Children respond differently to forms of punishment, even kids who grew up in the same home. My brother and I are the perfect example of that. For some children, parents may truly believe that spanking is the only way to send a lasting message.
But I will never forget the day my daughter let go of my hand and rushed out into the street ahead of me. She stopped in her tracks, a look of shock across her face. She talked about it for days after.
And so far, she has never repeated the behavior that inspired that yell. The shock factor worked. I could see how spanking could bring on the same response in similarly dangerous situations though, again, research shows that spanking does not change short- or long-term behavior.
Sometimes, you want that message to ring through loud and clear.The pros of spanking 1. Lesser-known data. You’ll be hard-pressed to find any large-scale research that shows spanking to be effective in changing behavior and having no negative effects. Jul 09, · After analyzing six decades of expert research on corporal punishment, a psychologist says parents who spank their children risk long-term harm that outweighs the short-term benefit of .
There is a paucity of published research focusing on ordinary, non-abusive disciplinary spanking of young children administered by loving, well-intentioned parents.
There is, however, some quality research indicating short and long term efficacy of disciplinary spanking. Spanking is prohibited in many countries, particularly in Europe.
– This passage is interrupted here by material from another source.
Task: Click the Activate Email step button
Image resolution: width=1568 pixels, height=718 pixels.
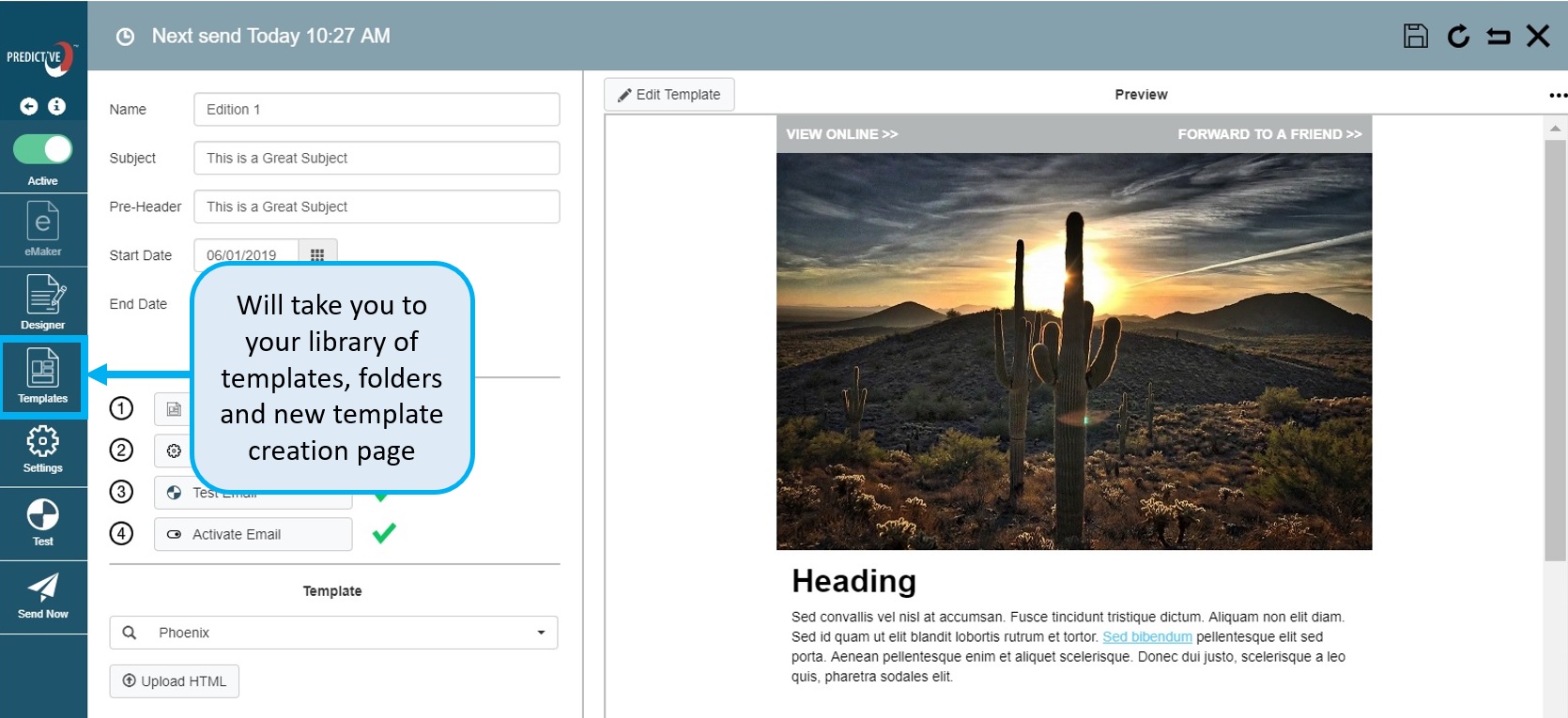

It's legal in the U.S. and Canada, under certain circumstances. A Research Paper on the Benefits of Spanking A famous idiom says “spare the rod and spoil the child” which simply means that if the parent will not punish his child when the latter has committed something wrong, then the child will not be able to distinguish right from wrong.
Although spanking may immediately reduce or stop an undesired behavior, its effectiveness decreases with subsequent use.” The academy adds: “The only way to maintain the initial effect of spanking is to systematically increase the intensity with which it is delivered, which can quickly escalate into abuse.